Le groupe est formé de Nour Achour (saxophone et chant), Mady Al-Kamary et Michel Boutros (clavier), Ossama Helmi (tambourin et chant), Mina Sabri (basse) Chérif Moustapha (guitare), Fadi Saleh (chanteur). Le groupe joue parfois avec un talentueux invité, le percusionniste-batteur Amr Galal. Depuis sa fondation en 2000, Resala a réalisé douze chansons et un morceau de musique, Maqtoua min chagara (Sans famille). Alors que presque toutes les paroles sont du poète alexandrin dialectal Mohamad Ragag, à l'exception de Nergaa néheib (De nouveau l'amour) de Tamer Bilal et Dawwam (Tourbillon) de Magdi Maghrabi, les musiques sont le fruit d'un travail unissant tous les membres du groupe. « Nous sommes très attachés à ce que notre musique soit le fruit des répétitions collectives et d'essais ouverts à l'inspiration de chaque membre », explique Nour Achour, le saxophoniste, qui malgré son jeune âge assimile la musique de jazz dans un esprit oriental bien rythmé.

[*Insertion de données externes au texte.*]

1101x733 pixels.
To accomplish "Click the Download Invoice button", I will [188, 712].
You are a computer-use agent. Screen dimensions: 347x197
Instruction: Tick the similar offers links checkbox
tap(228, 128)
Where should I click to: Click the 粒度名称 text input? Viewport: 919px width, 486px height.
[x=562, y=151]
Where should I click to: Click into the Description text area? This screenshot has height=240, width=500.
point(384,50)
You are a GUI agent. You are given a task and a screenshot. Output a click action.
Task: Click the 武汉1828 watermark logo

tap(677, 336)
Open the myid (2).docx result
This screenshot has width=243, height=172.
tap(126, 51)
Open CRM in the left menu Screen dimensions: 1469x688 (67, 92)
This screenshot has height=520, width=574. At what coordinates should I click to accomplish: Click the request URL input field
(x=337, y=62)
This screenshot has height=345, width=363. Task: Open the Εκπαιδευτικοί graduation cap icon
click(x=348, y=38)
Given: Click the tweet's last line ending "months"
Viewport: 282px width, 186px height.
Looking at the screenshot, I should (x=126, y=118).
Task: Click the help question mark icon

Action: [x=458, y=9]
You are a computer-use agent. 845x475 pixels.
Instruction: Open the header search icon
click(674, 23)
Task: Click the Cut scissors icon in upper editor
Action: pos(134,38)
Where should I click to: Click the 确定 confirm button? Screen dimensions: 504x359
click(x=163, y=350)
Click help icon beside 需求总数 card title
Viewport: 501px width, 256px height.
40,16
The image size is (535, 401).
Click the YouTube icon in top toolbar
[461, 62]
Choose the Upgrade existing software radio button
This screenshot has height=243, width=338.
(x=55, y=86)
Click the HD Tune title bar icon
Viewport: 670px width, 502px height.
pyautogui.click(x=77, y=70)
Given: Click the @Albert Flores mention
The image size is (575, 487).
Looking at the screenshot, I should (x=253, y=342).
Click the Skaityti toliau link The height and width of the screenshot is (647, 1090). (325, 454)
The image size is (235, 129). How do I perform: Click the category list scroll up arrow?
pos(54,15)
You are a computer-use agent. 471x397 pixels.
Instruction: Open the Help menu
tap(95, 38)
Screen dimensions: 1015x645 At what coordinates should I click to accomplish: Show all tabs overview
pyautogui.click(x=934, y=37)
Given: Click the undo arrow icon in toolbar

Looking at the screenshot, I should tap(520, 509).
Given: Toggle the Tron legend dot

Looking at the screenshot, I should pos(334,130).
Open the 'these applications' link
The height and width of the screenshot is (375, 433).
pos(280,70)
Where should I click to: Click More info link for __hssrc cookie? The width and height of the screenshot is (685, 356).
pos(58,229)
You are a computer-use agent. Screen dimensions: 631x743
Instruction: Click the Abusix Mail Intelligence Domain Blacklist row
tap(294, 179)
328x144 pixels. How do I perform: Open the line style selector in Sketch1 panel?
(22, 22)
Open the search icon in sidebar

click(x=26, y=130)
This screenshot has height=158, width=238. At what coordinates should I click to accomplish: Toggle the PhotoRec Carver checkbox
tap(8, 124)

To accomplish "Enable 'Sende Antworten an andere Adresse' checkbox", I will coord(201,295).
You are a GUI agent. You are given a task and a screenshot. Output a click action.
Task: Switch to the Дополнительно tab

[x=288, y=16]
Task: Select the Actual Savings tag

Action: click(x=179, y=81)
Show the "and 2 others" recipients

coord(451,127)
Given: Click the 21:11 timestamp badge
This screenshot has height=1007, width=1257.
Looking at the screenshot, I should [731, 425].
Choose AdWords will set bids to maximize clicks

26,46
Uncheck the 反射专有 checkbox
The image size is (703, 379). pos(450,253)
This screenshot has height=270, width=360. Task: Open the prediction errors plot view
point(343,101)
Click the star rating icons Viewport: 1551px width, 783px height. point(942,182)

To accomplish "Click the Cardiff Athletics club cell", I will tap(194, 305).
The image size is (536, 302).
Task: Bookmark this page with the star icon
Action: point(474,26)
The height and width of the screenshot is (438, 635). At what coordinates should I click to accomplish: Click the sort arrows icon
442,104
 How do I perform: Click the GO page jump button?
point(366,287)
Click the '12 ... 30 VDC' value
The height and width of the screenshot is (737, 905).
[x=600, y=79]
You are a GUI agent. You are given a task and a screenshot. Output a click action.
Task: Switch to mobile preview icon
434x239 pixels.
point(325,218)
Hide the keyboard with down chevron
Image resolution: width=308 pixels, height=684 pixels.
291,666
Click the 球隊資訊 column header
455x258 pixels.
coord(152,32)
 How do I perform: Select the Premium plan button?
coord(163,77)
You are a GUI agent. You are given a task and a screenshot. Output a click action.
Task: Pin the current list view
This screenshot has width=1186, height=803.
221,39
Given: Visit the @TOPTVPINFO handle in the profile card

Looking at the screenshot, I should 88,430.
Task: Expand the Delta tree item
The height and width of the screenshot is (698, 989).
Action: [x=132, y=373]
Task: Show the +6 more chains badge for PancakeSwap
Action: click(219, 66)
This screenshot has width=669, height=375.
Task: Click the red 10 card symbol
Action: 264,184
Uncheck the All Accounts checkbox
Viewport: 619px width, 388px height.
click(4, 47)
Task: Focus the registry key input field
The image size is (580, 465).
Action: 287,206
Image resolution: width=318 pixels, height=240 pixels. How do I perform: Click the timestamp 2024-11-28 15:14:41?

Kifak enta (Comment vas-tu ?), la chanson de Fayrouz, est parmi les autres réadaptations que le groupe a faites de chanteurs plus connus. La musique de cette chanson, composée par Ziyad Rahbani à Beyrouth et surtout bâtie sur le saxophone, acquiert avec Resala une sobriété marquante qu'accentue le rythme plus ralenti sur lequel le groupe la joue.

Le groupe tourne actuellement dans un studio d'Alexandrie le clip de Ched al-hizam. Cela sera sa première tentative d'accéder à un public plus large. « Parallèlement nous sommes en train de composer une chanson qui parlera surtout de la ville d'Alexandrie. Celle d'aujourd'hui, bien sûr », dit Mady qui, avec son clavier et sa considérable culture musicale, semble avoir un apport indispensable aux mélodies de Resala.